Imaging in a “Stressful” Environment
Level - UndergradYou are part of a National Institutes of Health (NIH) Bioengineering Research Partnership (BRP) team investigating the distribution of stress and strain in atherosclerotic plaques in relation to markers of inflammation and apoptosis. One of the groups that make up this BRP team is developing a three-dimensional finite element model of the mechanical properties of vessel walls of coronary arteries. A cardiac surgeon on the team will prepare 5-cm long in vitro samples of human coronary arteries from explanted human hearts obtained at the time of cardiac transplantation to aid in the experimental verification of this accuracy of this model. A pressurizing column containing physiologic (HBBS) solution will be used to apply to the sample arterial pressures in the physiologic range.
Your group is responsible for developing an in vitro imaging technique that is capable of visualizing and quantifying the strain induced in the arterial wall of this sample in response to a change in the arterial pressure. The stress-strain relationships that are measured using your technique will be compared to those predicted by the model in order to establish its accuracy. Your group is aware of previous research showing that ultrasonic imaging techniques (see for example [1]) are capable of imaging vessel walls with a resolution of roughly 50 m. The principal investigator (PI) of the team wants you to develop an imaging system for this application that is capable of higher resolution than that possible with ultrasound. Of course, the PI also wants you to do this as economically as possible, and has given you a supply budget of $100k to work with.
You do not need to address image processing software development as part of your solution (i.e. focus your attention only on the imaging “hardware”, not the processing of the image data).
1. F. S. Foster et al, “Advances in ultrasound biomicroscopy,” Ultrasound in Med. & Biol., vol. 26, no. 1, pp. 1-27, 2000.

### Task set
• a. From the arterial imaging problem, extract word for word the part that opens with the words containing "Your group is responsible" and closes with "to work with.".
• b. Translate this sentence from the arterial imaging problem into Spanish: "The stress-strain relationships that are measured using your technique will be compared to those predicted by the model in order to establish its accuracy."
The items have no role in this.

### Data extract
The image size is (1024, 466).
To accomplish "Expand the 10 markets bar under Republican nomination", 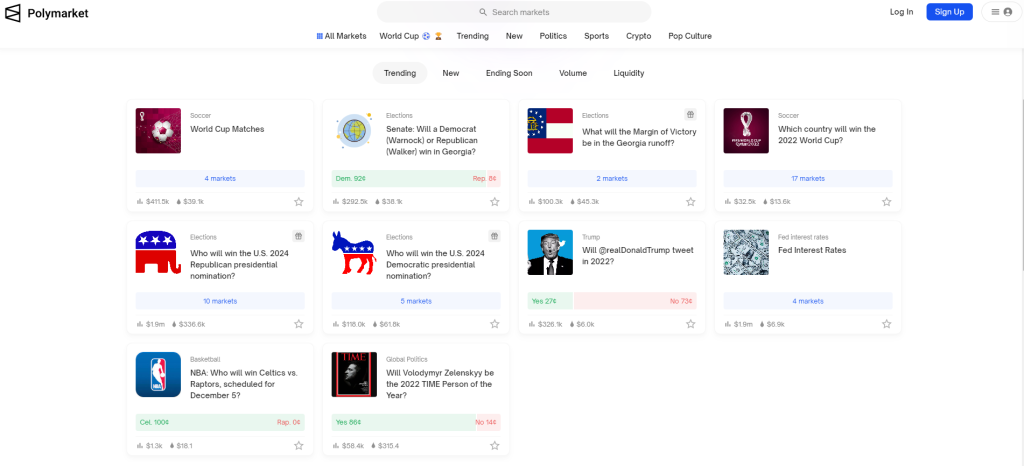I will [x=220, y=301].
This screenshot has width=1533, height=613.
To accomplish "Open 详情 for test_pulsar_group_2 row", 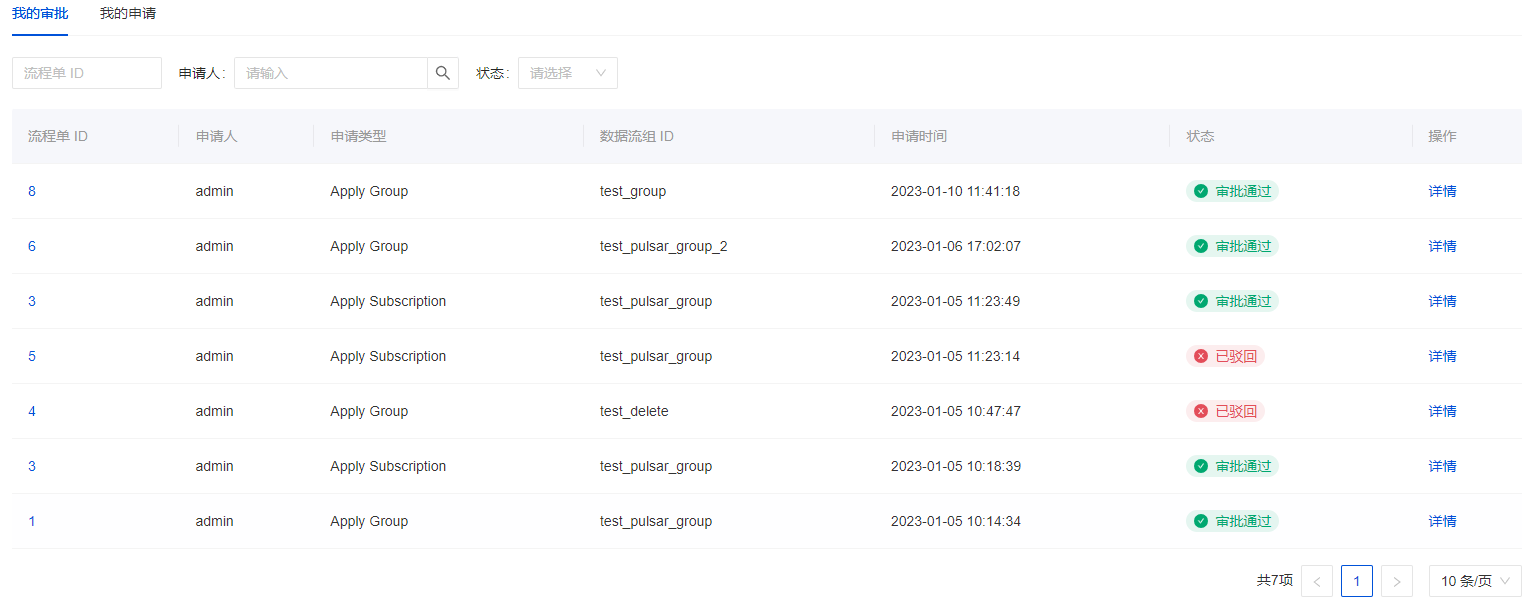I will point(1442,246).
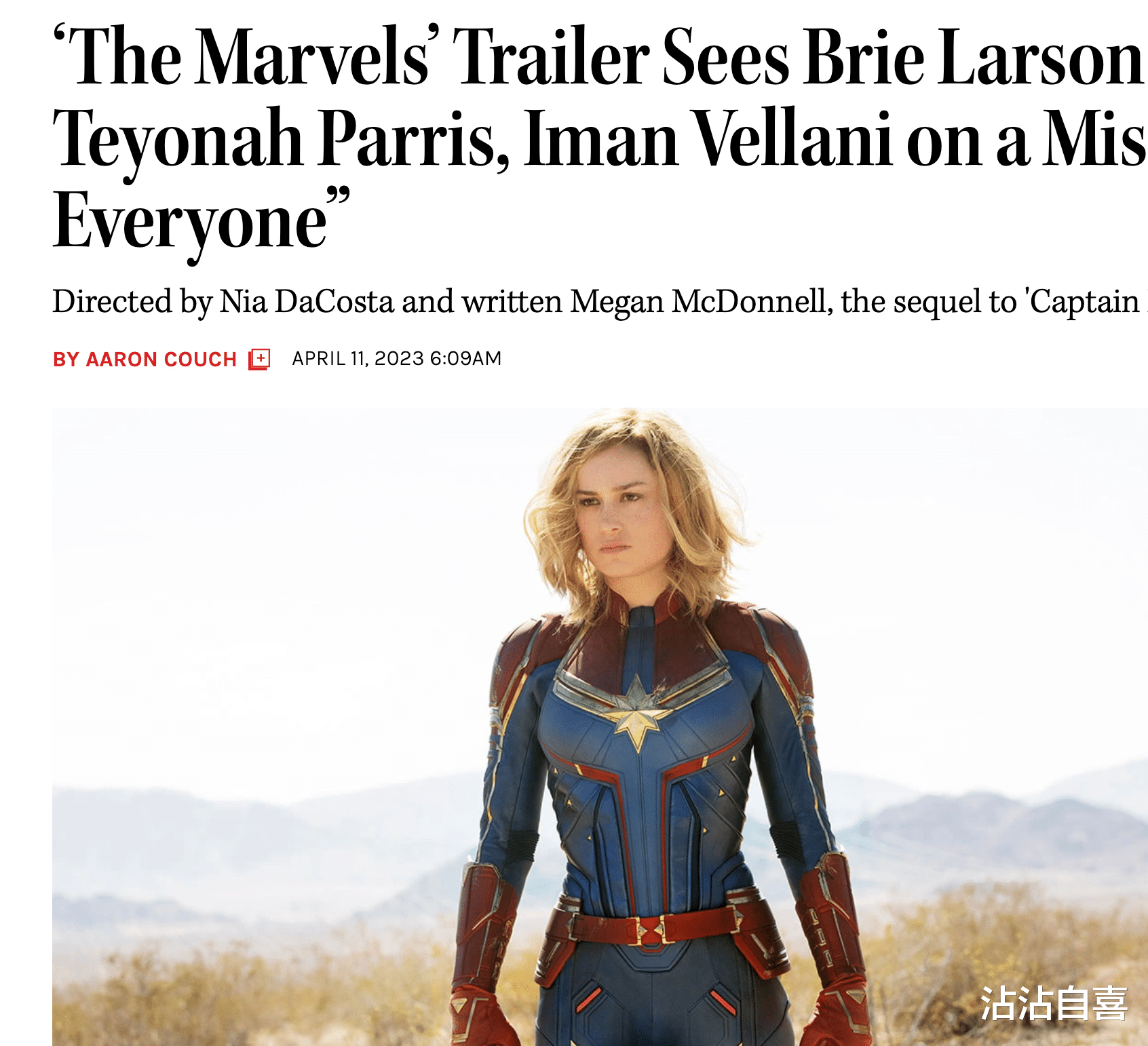Click 'Captain' at the subheading's end
Viewport: 1148px width, 1046px height.
coord(1084,303)
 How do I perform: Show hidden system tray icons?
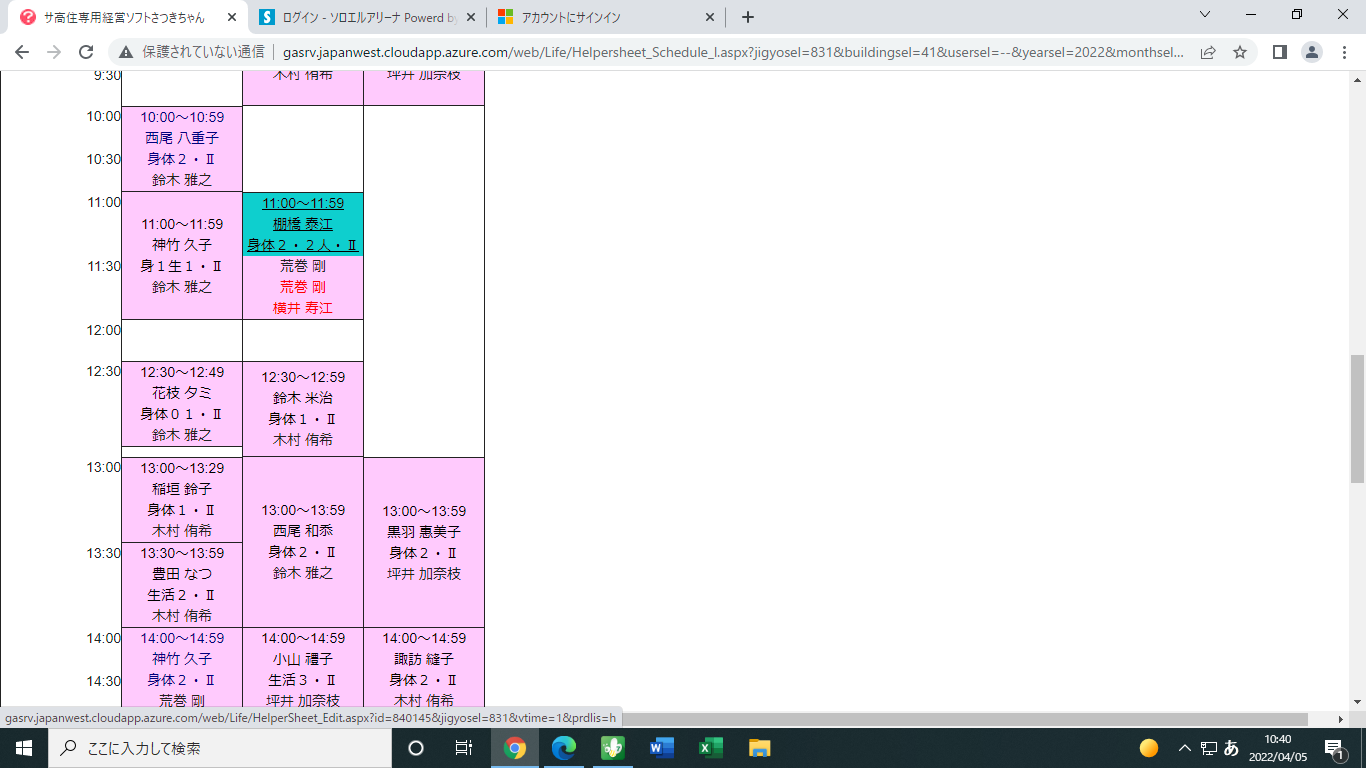1185,748
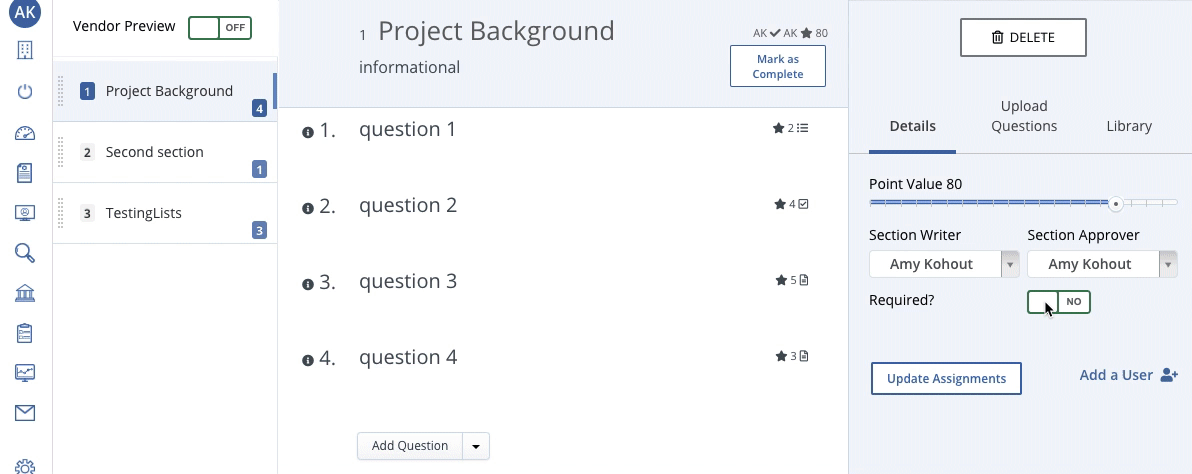The width and height of the screenshot is (1192, 474).
Task: Open the Library tab
Action: point(1129,126)
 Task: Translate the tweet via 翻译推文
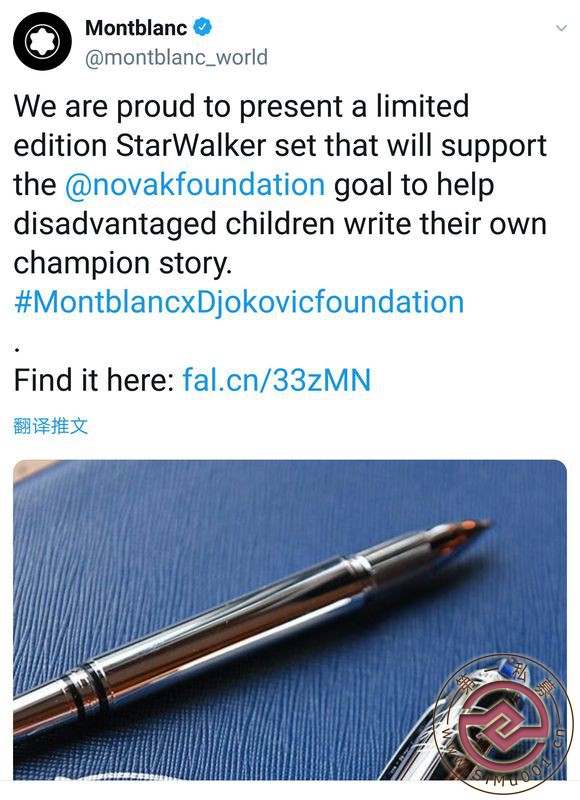[x=51, y=426]
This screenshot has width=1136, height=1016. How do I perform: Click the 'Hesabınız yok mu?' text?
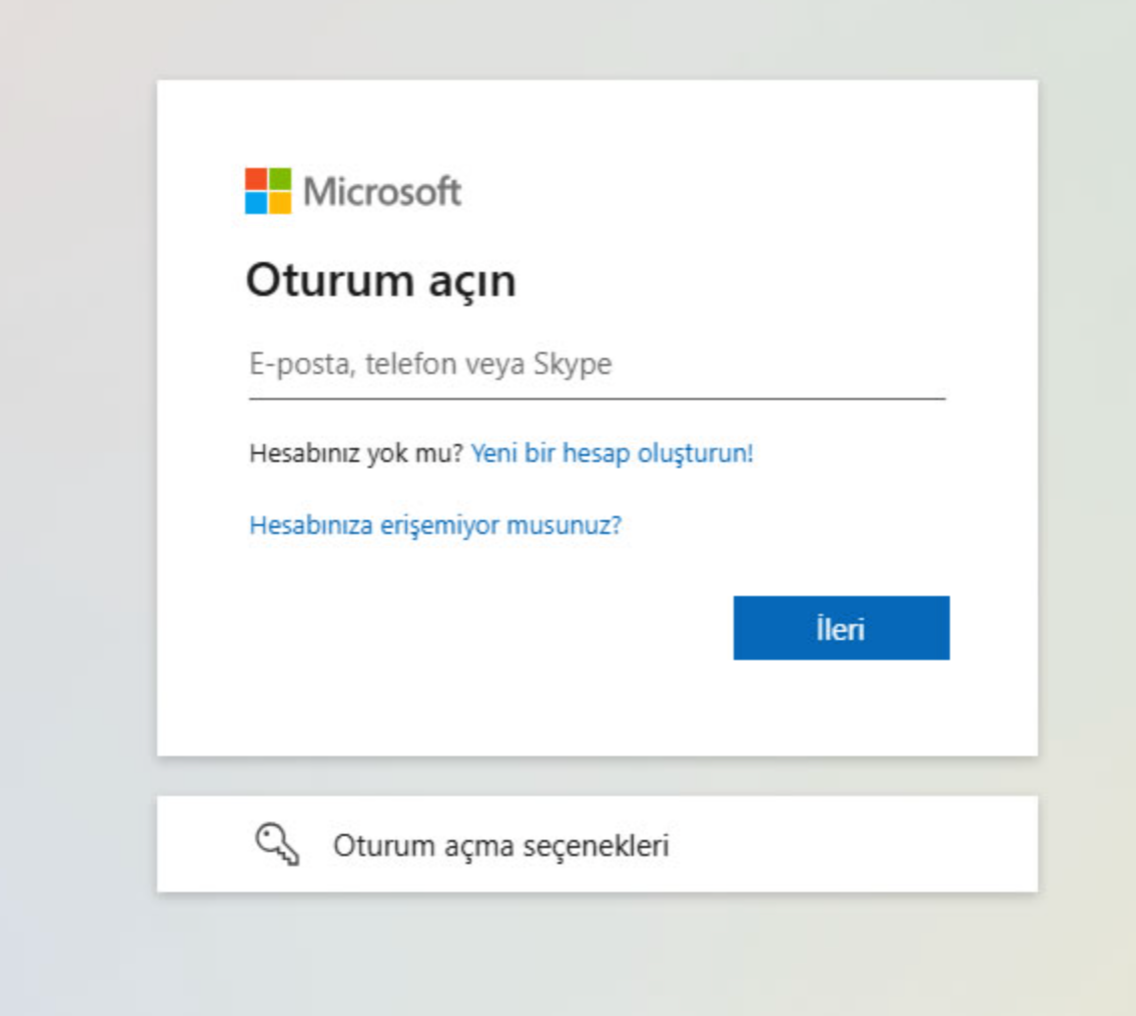pos(356,453)
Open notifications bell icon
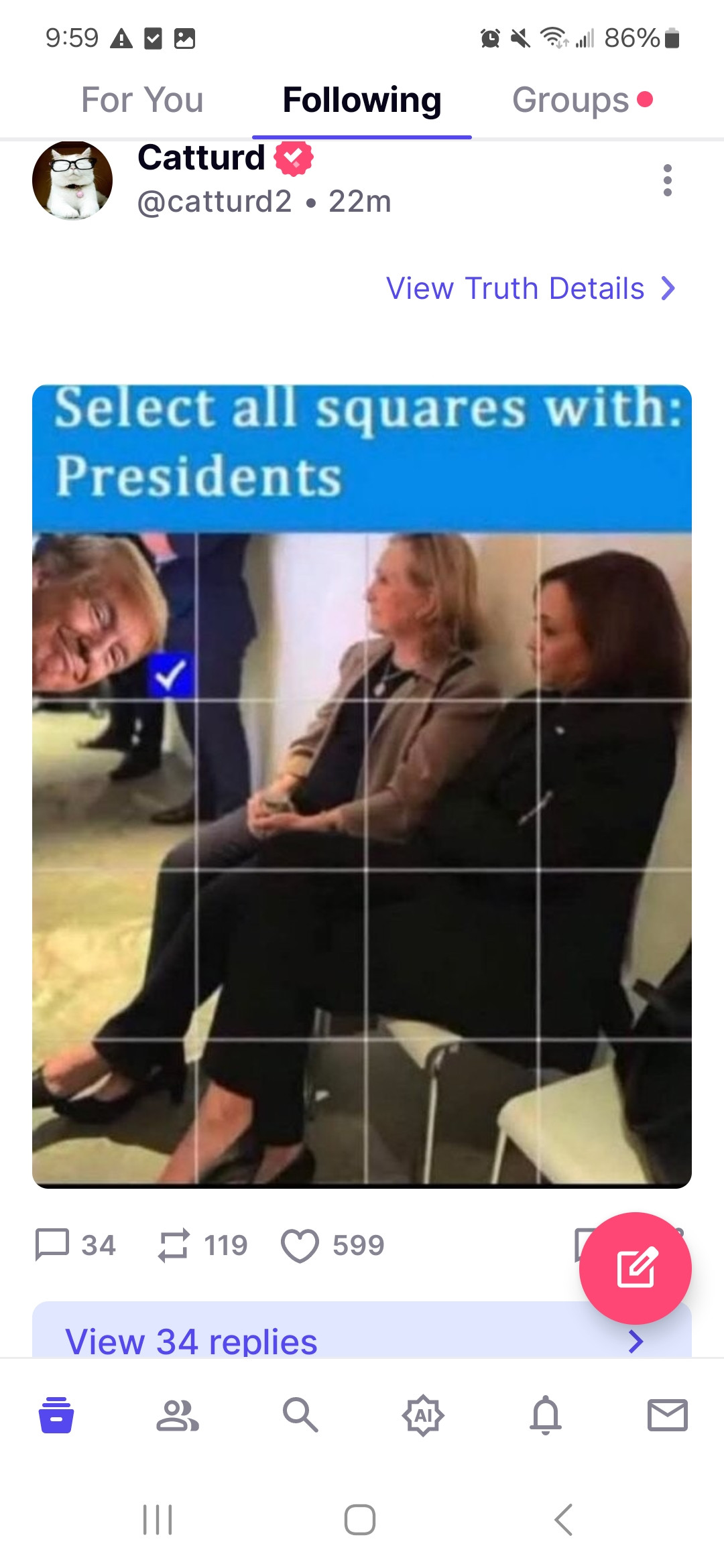 (546, 1415)
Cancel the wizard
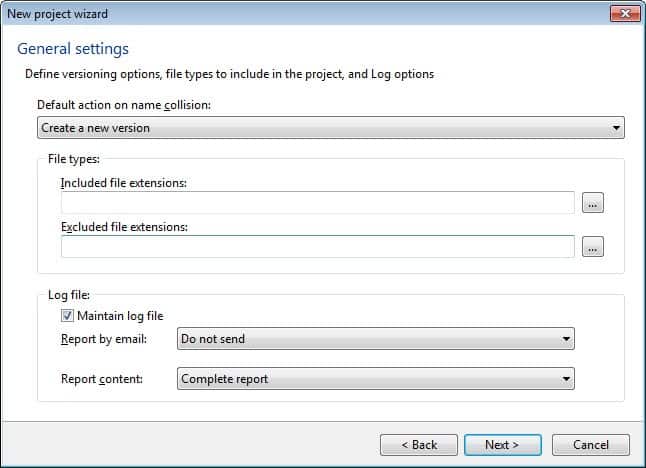The width and height of the screenshot is (646, 468). pos(591,444)
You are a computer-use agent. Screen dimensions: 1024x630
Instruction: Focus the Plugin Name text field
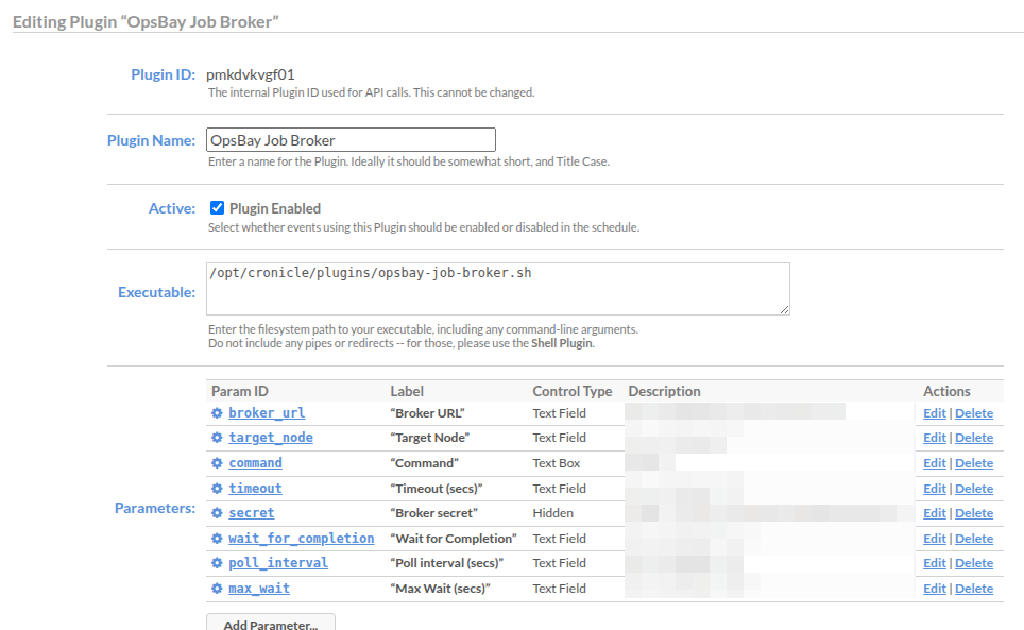click(x=350, y=140)
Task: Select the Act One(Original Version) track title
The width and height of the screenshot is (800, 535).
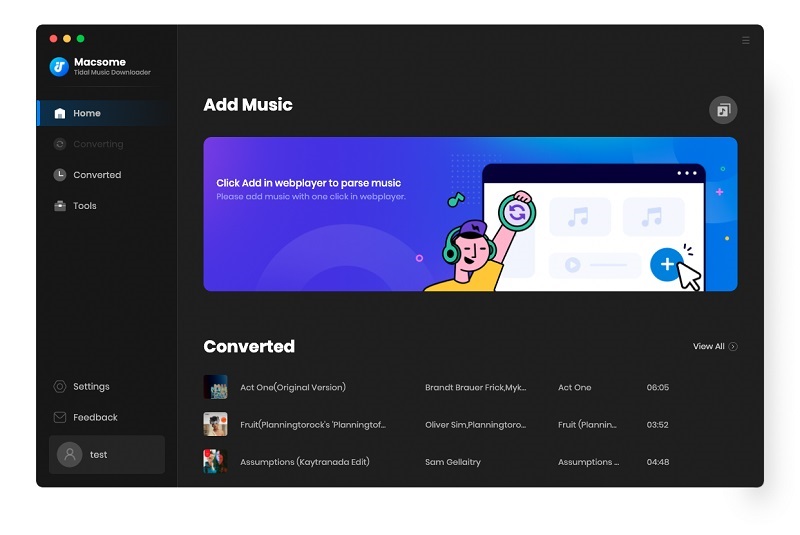Action: click(x=293, y=387)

### Task results
• a.
Your group is responsible for developing an in vitro imaging technique that is capable of visualizing and quantifying the strain induced in the arterial wall of this sample in response to a change in the arterial pressure. The stress-strain relationships that are measured using your technique will be compared to those predicted by the model in order to establish its accuracy. Your group is aware of previous research showing that ultrasonic imaging techniques (see for example [1]) are capable of imaging vessel walls with a resolution of roughly 50 m. The principal investigator (PI) of the team wants you to develop an imaging system for this application that is capable of higher resolution than that possible with ultrasound. Of course, the PI also wants you to do this as economically as possible, and has given you a supply budget of $100k to work with.

• b. Las relaciones tensión-deformación que se midan con su técnica se compararán con las predichas por el modelo para establecer su precisión.